Satan can use very subtle means to obstruct the kingdom of God - even family members!

Jesus said, ‘If anyone comes to me and does not hate father and mother, wife and children, brothers and sisters - yes even their own life - such a person cannot be my disciple’.

That’s a high bar for discipleship. But he means it.

He’s not saying that you have to forsake your family to be a Christian, but he is saying that if you have to choose between them and Jesus, you’re not a disciple if you wouldn’t choose Jesus.

 

His family were opposing his kingdom at that moment, and in thatmoment the strangers in front of him were more his family than his own mother and brothers. That’s how significant this kingdom-conflict, that’s still raging right now, really is.


So, now that we’ve seen those six evidences of Mark’s theme, I want to share with you 4 implications I’m taking away with me today. I hope you will too.

 

First, you need to know to which kingdom you belong. We have seen that those who belong to the kingdom of Jesus are those for whom Jesus died.

Did Jesus die for you?

You can know that the answer is ‘yes’, if you whole-heartedly believe he died for you and bore your sins away on the cross.

To as many as received him, to those who believed in his name, he gave the right to be counted children of God’ - the right to be counted part of his house; not Satan’s house. So, know which kingdom you belong to.


Second, know that belonging to God’s kingdom puts you at enmity and conflict with the kingdom of Satan.

1 John 5:19 says ‘the whole world is under the control of the evil one’, but Ephesians 6:12 says that ‘our [christian] struggle is against the powers of this dark world’.

Those powers are Satanic powers, because it’s the ‘evil one’ who controls this world, John says.

 

So, we’ve got to know that we’re in a struggle Ephesians says.

And no struggle is ever won by passivity. All struggles require active resistance of the enemy. That’s why James says, ‘resist the devil and he will flee from you’.


That leads to a third lesson which is that Satan’s activity comes mainly via his kingdom - not directly by demonic possession, or signs and wonders.

People don’t perish in the kingdom of Satan, instead of coming into the light, because they would just love to come into the light but Satan prevents them.

According to John 3:19, people don’t come into the kingdom of Jesus because they ‘love’ darkness.

People have a love affair with the kingdom of darkness. John says, because of their own evil deeds they hate the light and love the darkness!

 

But we who live in the light of God’s kingdom are not to be so easily seduced. John, again, this time in 1 John says, ‘Do not love the world or anything in the world. If anyone loves the world, love for the father is not in them’.

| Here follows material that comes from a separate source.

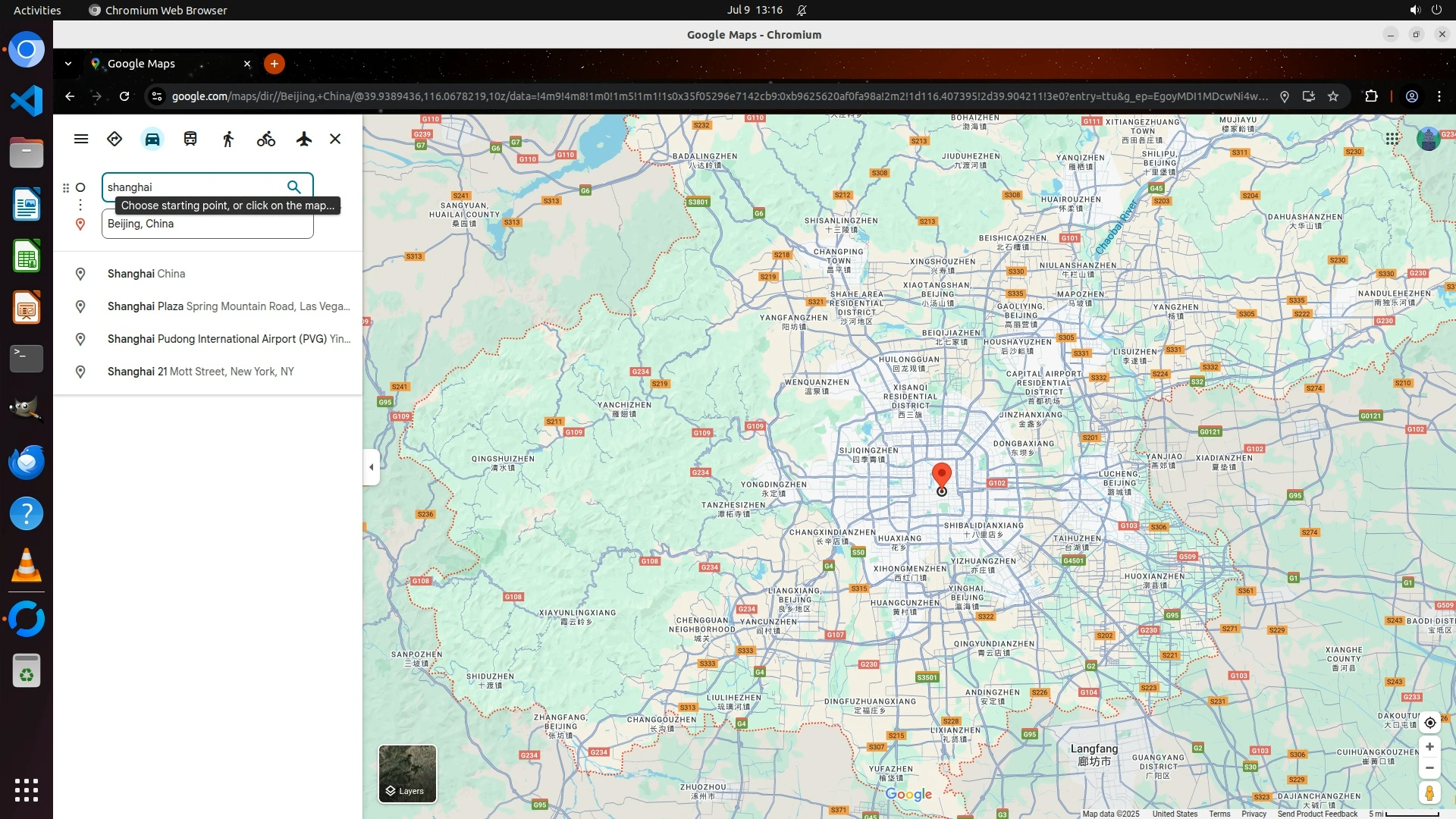Click the search magnifier in the starting point field
Image resolution: width=1456 pixels, height=819 pixels.
(294, 187)
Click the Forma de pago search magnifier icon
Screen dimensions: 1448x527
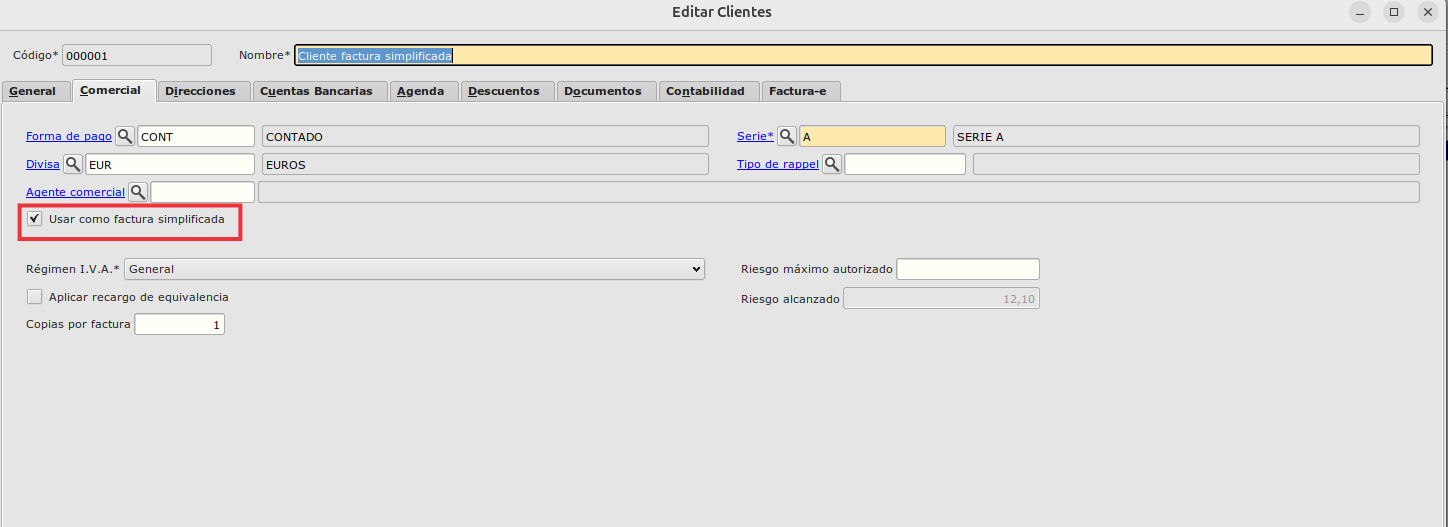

That’s a warning. The world is the kingdom of Satan. Everything that comes out of it is designed by Satan to seduce you.

He parades around as an angel of light because he can deceive people that way.

He drips sweetness from every worldly honeycomb you can think of so that we, like bears to the honey pot, might slurp it down.

 

But Mark shows us through this chapter the foulness of the kingdom of darkness and the weightiness of the conflict that’s going on between these two kingdoms.

And so, John says, ‘you’re a child of the kingdom of God, don’t love this world - see it for what it is‘.

 

You know, it’s attitudes are Satan driven, it’s culture is Satan driven, it’s songs, it’s literature, it’s films, it’s philosophies, it’s luxuries, they’re all Satan driven.

So we have to go about with our eyes wide open. We have to be in the world, but not of the world - don’t love it!


The last thing I take away is, remember what it cost Jesus to bring you into his kingdom.

Remember what great inheritance you have come into. And remember what great consequences you have been rescued from.

Jesus is your king. You serve in this world as an emissary of the risen king Jesus and he is coming again - soon - to realise his kingdom more fully.

And when he does, you’re going to participate with him in the triumph of the kingdom of God over the kingdom of the world once and for all.

Let the reality of who you are, and the house you belong to, wash over you every day.